Task description
Exact copy, pictures excluded: write out every line below.

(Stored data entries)
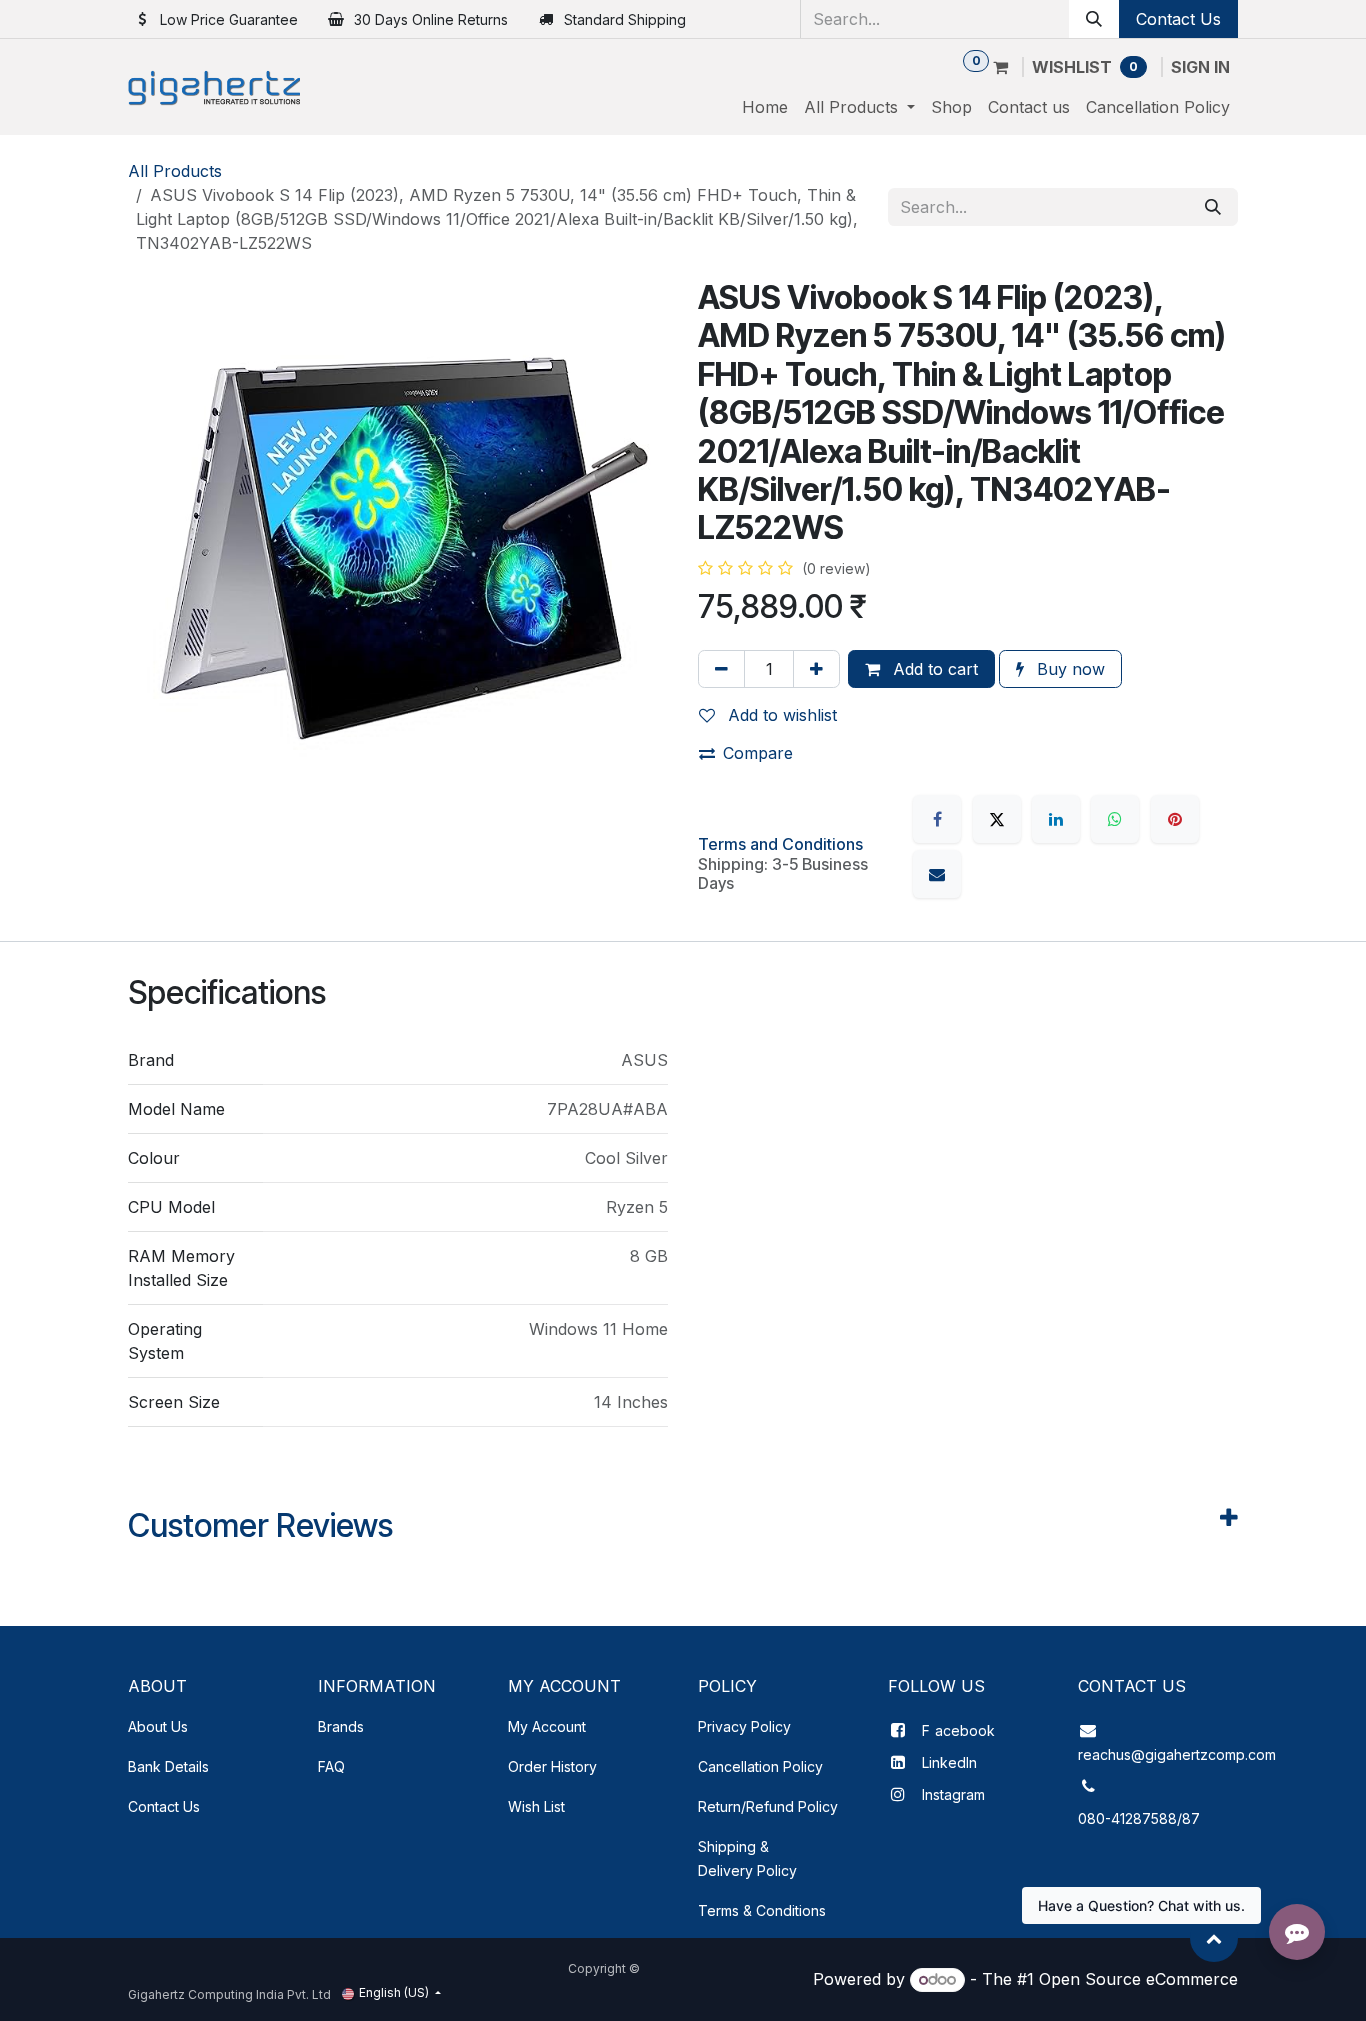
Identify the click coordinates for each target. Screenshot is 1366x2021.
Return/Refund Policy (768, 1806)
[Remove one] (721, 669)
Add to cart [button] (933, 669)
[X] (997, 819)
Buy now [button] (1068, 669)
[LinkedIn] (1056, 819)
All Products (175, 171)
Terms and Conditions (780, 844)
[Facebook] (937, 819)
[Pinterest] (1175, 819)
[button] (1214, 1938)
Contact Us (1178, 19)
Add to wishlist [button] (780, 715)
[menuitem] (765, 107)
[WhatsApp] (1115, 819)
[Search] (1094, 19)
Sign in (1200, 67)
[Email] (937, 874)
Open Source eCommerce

Your solution
Identify the click coordinates for each target. Screenshot is 1366x2021.
Return/Refund Policy (768, 1806)
[Remove one] (721, 669)
Add to cart [button] (933, 669)
[X] (997, 819)
Buy now [button] (1068, 669)
[LinkedIn] (1056, 819)
All Products (175, 171)
Terms and Conditions (780, 844)
[Facebook] (937, 819)
[Pinterest] (1175, 819)
[button] (1214, 1938)
Contact Us (1178, 19)
Add to wishlist [button] (780, 715)
[menuitem] (765, 107)
[WhatsApp] (1115, 819)
[Search] (1094, 19)
Sign in (1200, 67)
[Email] (937, 874)
Open Source eCommerce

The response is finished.